◆ Do this:
List each line below that contains the string "男性之所以会出现白癜风的根源是什么", copying each one in full. Matching is case-sensitive.

◆ Records provided:
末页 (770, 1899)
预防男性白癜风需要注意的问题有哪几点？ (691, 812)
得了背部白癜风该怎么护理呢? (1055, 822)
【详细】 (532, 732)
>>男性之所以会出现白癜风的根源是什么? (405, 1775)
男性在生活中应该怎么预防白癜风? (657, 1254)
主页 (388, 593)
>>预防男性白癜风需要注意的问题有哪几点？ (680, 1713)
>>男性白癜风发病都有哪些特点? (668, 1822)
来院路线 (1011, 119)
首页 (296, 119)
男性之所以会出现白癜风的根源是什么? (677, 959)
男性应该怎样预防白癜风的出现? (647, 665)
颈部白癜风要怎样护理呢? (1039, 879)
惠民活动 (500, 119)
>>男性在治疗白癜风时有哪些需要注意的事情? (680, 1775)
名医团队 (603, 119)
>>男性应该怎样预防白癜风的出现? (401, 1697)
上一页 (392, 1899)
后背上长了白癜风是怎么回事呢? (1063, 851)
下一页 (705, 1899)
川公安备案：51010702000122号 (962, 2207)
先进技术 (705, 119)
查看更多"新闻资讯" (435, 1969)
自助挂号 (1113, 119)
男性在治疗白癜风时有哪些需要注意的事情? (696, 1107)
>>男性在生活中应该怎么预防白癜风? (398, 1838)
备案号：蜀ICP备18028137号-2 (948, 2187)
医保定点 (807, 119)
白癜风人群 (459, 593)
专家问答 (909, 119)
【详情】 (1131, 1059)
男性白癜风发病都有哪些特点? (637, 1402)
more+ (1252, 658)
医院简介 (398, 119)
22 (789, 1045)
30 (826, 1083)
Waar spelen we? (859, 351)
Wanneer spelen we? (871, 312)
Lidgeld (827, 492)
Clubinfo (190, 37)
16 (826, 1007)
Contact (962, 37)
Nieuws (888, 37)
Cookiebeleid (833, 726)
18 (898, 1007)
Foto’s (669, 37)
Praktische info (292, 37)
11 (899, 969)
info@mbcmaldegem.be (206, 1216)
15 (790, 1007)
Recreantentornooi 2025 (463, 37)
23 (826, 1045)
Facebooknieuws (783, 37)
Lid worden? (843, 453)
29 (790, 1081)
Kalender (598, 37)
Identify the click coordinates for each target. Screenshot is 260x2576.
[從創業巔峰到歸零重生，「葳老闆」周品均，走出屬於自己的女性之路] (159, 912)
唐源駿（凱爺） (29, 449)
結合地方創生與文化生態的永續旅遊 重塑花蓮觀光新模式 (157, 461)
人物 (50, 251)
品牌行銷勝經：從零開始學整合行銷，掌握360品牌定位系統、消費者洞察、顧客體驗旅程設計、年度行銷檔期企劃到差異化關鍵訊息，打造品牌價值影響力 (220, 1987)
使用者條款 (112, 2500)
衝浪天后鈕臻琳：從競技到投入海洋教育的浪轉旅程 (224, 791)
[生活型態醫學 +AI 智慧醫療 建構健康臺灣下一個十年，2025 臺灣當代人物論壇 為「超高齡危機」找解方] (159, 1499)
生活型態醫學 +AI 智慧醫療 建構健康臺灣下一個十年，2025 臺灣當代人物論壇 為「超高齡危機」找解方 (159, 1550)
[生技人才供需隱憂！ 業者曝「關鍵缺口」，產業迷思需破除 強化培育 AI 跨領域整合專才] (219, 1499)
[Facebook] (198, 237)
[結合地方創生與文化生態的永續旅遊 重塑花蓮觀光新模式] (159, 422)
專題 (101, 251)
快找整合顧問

◆ Correct answer:
>>男性之所以会出现白癜风的根源是什么? (405, 1775)
男性之所以会出现白癜风的根源是什么? (677, 959)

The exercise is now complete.